[What you will do]:
Reproduce the material word for word, starting at the line that contains "The width and" and ending at the line that contains "(1464, 594).". Include both of those lines.

[The records]:
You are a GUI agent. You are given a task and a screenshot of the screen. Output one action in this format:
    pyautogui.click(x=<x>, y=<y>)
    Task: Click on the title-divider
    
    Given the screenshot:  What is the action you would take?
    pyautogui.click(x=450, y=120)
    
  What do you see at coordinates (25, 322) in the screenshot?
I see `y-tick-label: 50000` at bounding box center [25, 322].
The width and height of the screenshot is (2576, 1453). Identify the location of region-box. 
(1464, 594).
* * *
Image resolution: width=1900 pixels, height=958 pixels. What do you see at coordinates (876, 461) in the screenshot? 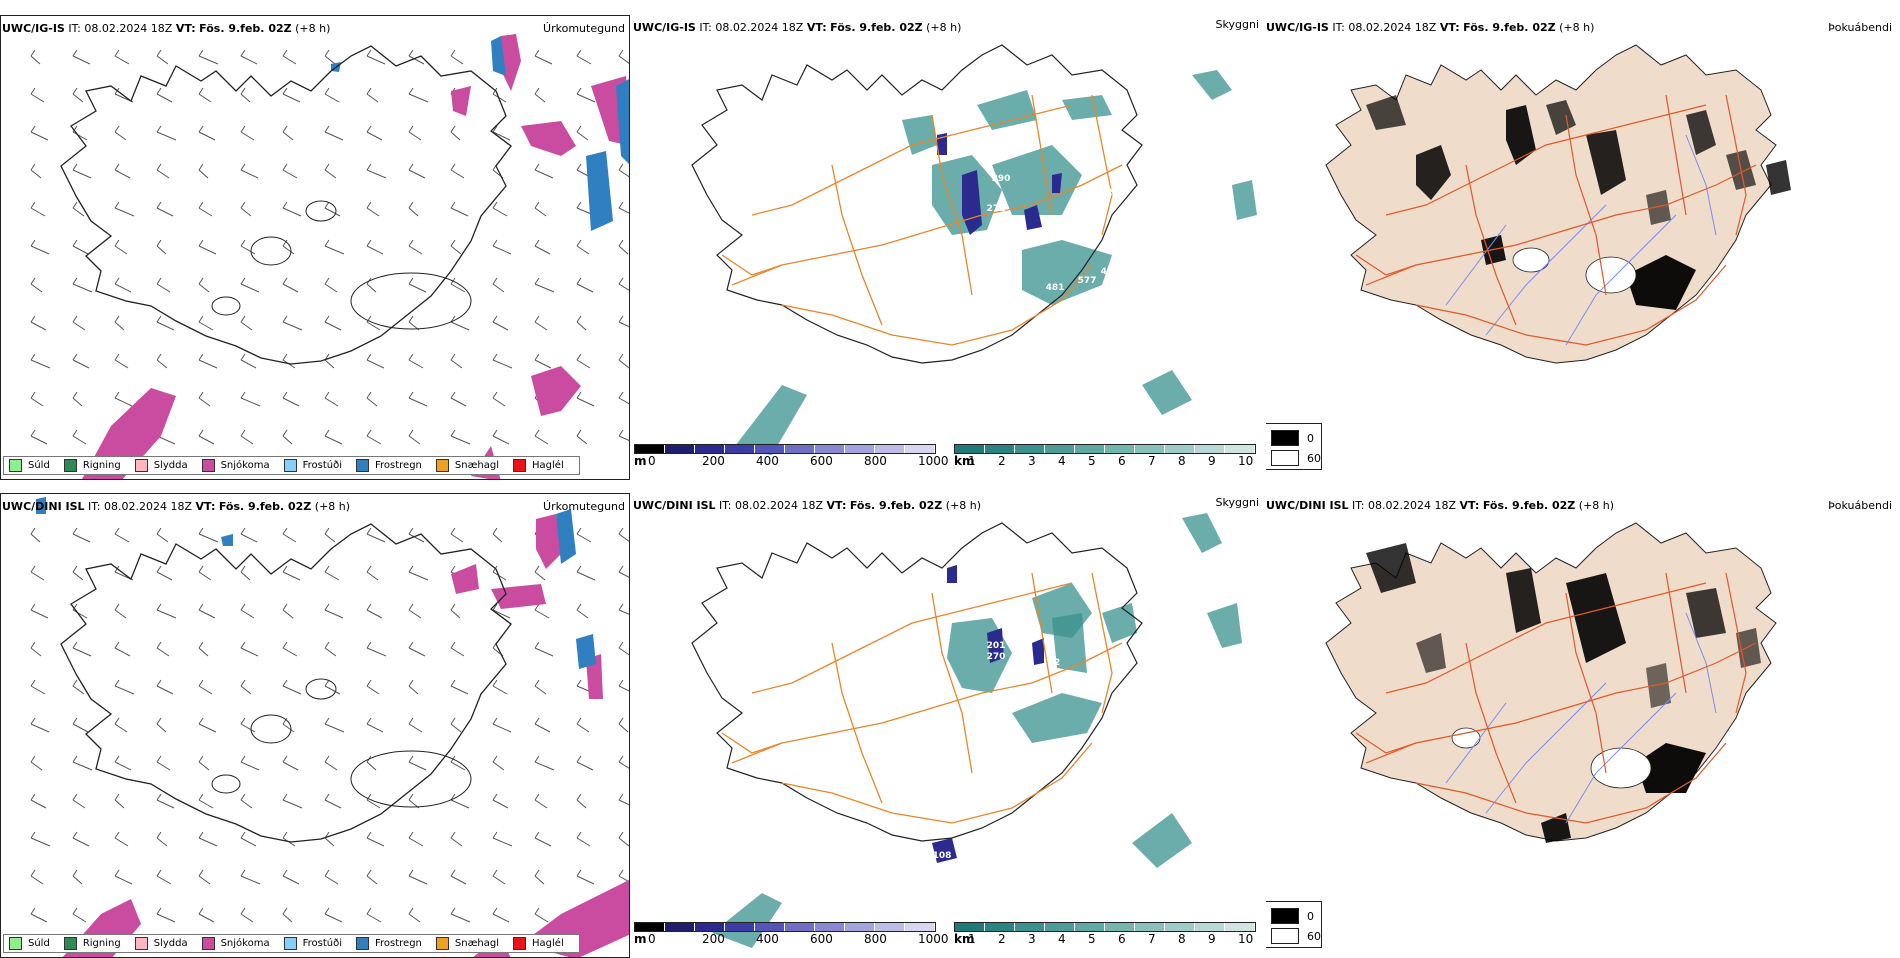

[Exercise result]:
The width and height of the screenshot is (2576, 1453). Identify the location of region-box. 
(1464, 594).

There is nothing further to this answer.